TL;DR
This paper explores the use of deep reinforcement learning for trading in markets with predictable mean-reverting factors, demonstrating its ability to outperform benchmarks under certain market conditions.
Contribution
It introduces a framework to evaluate DRL trading algorithms in known market environments and shows how classical strategies can enhance DRL performance.
Findings
DRL agents can effectively learn trading signals in mean-reverting markets.
Combining classical strategies with DRL improves robustness to market misspecification.
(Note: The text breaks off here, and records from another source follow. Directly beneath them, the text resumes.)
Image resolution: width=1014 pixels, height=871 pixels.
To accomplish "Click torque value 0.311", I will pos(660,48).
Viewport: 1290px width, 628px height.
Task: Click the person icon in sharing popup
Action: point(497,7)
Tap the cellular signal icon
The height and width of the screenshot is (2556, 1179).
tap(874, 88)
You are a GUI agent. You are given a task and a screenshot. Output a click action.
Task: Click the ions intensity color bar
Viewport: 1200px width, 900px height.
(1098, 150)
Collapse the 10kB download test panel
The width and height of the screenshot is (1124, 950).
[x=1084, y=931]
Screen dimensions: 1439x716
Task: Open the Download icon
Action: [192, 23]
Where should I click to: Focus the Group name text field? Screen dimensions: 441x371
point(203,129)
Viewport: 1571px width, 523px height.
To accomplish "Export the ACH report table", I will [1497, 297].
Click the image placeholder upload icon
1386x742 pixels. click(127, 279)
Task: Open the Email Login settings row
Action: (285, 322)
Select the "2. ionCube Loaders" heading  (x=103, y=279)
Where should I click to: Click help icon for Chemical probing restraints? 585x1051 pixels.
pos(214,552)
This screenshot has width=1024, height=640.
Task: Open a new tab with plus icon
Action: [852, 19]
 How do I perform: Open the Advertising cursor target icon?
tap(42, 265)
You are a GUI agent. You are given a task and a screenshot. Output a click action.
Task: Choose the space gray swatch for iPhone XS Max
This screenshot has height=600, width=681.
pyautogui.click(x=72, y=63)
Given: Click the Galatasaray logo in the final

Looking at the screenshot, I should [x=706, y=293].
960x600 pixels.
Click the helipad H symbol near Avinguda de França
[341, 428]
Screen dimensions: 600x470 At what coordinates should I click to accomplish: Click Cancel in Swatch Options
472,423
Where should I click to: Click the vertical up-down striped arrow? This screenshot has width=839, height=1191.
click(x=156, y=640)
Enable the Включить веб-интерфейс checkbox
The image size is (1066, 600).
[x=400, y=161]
The approach outperforms benchmark strategies in volatile and extreme market conditions.
Abstract
Classical portfolio optimization often requires forecasting asset returns and their corresponding variances in spite of the low signal-to-noise ratio provided in the financial markets. Modern deep reinforcement learning (DRL) offers a framework for optimizing sequential trader decisions but lacks theoretical guarantees of convergence. On the other hand, the performances on real financial trading problems are strongly affected by the goodness of the signal used to predict returns. To disentangle the effects coming from return unpredictability from those coming from algorithm un-trainability, we investigate the performance of model-free DRL traders in a market environment with different known mean-reverting factors driving the dynamics. When the framework admits an exact dynamic programming solution, we can assess the limits and capabilities of different value-based algorithms to retrieve…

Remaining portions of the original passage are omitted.